**READING PASSAGE:**
----------

In cases of stroke, every minute is important, so one must act quickly. The more you wait to seek medical attention, the more the chances of the stroke to lead to brain damage.
Initially, if you feel you are having a stroke, you may think of driving to the nearest hospital. But it is best to call for emergency services and wait for them to arrive to your location. Once they arrive, they can provide you with immediate medical attention and help you reach the hospital. Once you reach the hospital, the doctor will check your signs and also make a note of your medical history. He will perform a physical examination and ask you to take a few tests before diagnosing the cause of the symptoms.
Treatment options for stroke
The treatment option varies based on the type of the stroke:
- Ischemic Stroke: This is the most common type of stroke, in which due to blood clot, there is no flow of blood to the brain. The doctor will recommend a tissue plasminogen activator (tPA) medication which will help break the clot and ensure smooth flow of blood. The medication must be given within four hours from when the first symptoms weres visible. Only then will this medication be effective. The other options are administration of a blood thinner or any other anticoagulant medication which will stop the platelets from forming into clots and blocking the blood flow.The other treatment options are surgery or any other form of invasive procedures that will enable busting of the clots to allow flow of blood to the brain.
Hemorrhagic stroke: This is a condition which develops when an artery in the brain gets damaged or leaks blood. The doctor will treat this type of stroke in a different manner, for instance if a person suffers from hemorrhagic stroke due to:
- Aneurysm: The treatment option is a surgery to restrict the blood flow to the aneurysm.
- High blood pressure: The patient will be provided medication to bring the blood pressure under control and stop the bleeding.
- Faulty arteries and cracked veins: The treatment options is repair of arteriovenous malformation to avoid any further bleeding.

----------

**DATA SUPPLIED:**
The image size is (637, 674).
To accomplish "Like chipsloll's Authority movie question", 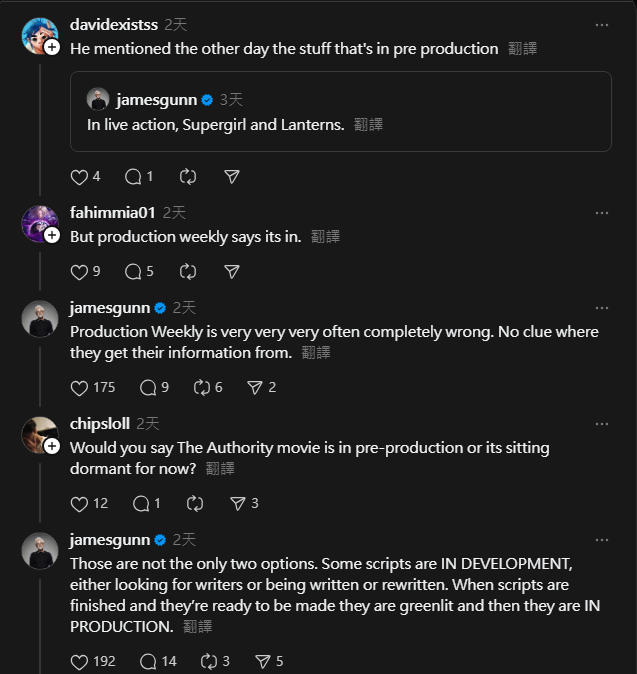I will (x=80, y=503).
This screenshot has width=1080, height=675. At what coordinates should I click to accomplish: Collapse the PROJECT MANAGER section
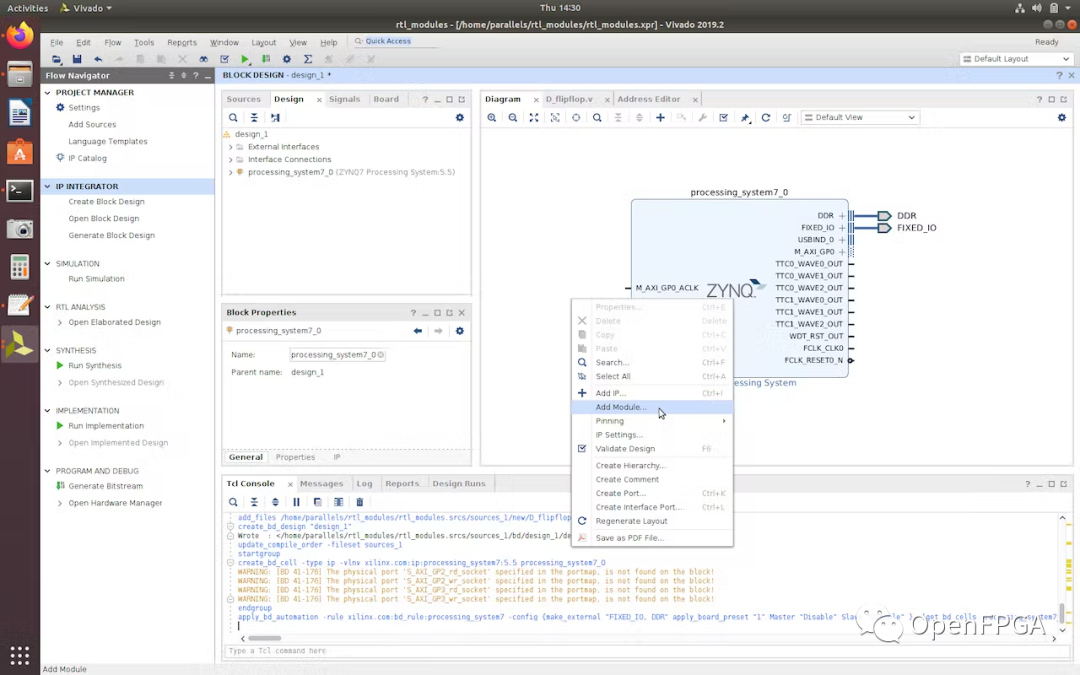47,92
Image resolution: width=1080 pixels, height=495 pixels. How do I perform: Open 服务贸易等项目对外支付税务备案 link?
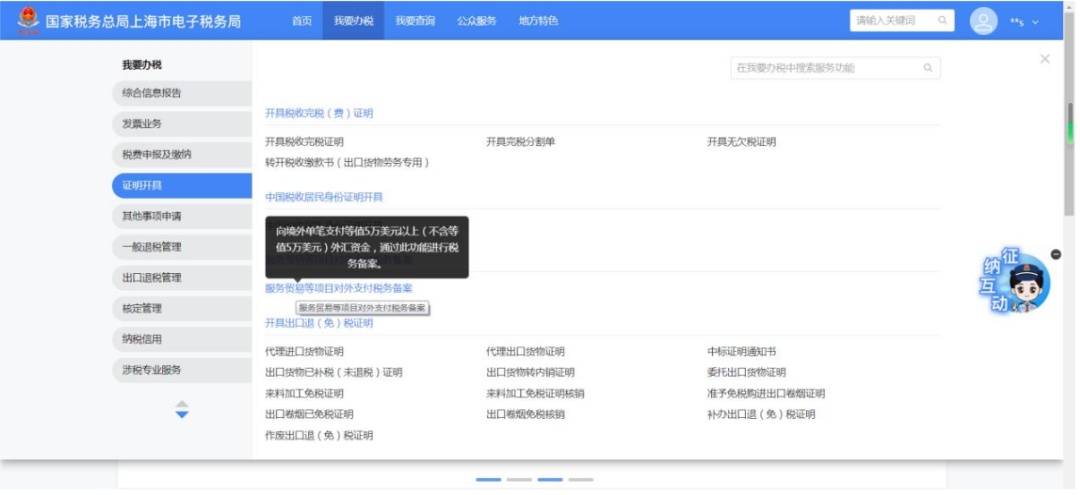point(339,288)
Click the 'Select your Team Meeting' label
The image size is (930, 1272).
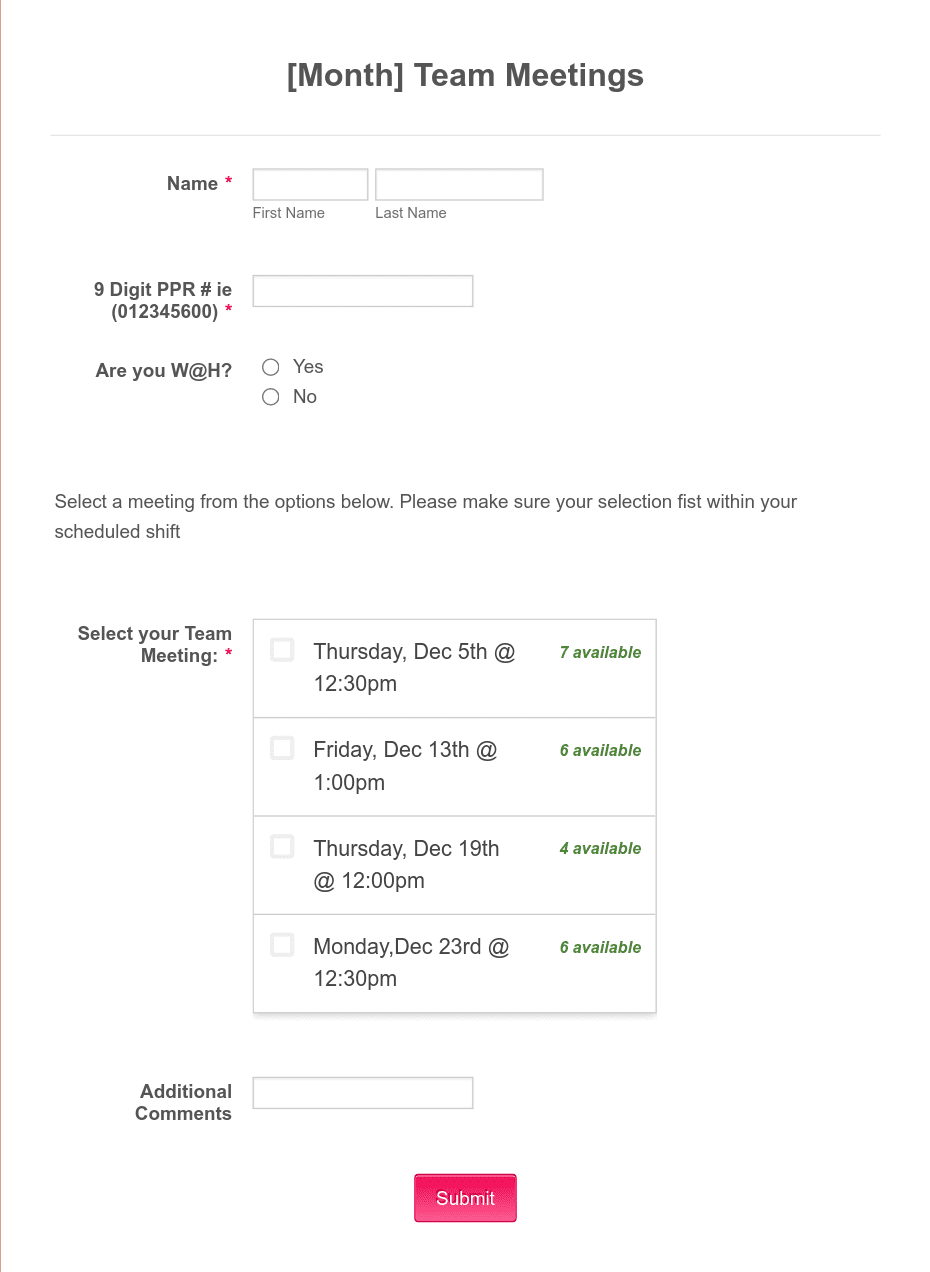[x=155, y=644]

----------

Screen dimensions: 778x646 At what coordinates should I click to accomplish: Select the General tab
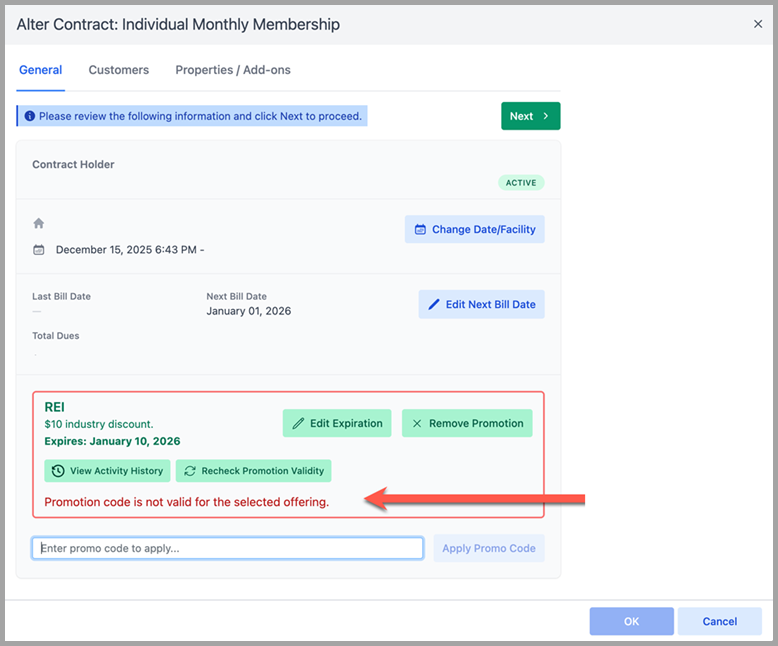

----------

**PROBLEMS TO WORK ON:**
- 1) Condense the paragraph of the stroke text that begins "Initially, if you feel you are having a stroke" into a short bulleted list that keeps its main facts.
- 2) Reproduce the passage of the stroke text from "Initially, if you" to "of the symptoms.", changing "hospital" to "medical center" at each occurrence.
Base each response solely on the stroke text.

**RESULTS:**
- 1)
- Rather than driving to the nearest hospital, call emergency services and wait for them to arrive.
- Emergency responders can give immediate medical attention and help you reach the hospital.
- At the hospital, the doctor checks your signs and notes your medical history.
- The doctor performs a physical examination and orders a few tests before diagnosing the cause of the symptoms.

- 2)
Initially, if you feel you are having a stroke, you may think of driving to the nearest medical center. But it is best to call for emergency services and wait for them to arrive to your location. Once they arrive, they can provide you with immediate medical attention and help you reach the medical center. Once you reach the medical center, the doctor will check your signs and also make a note of your medical history. He will perform a physical examination and ask you to take a few tests before diagnosing the cause of the symptoms.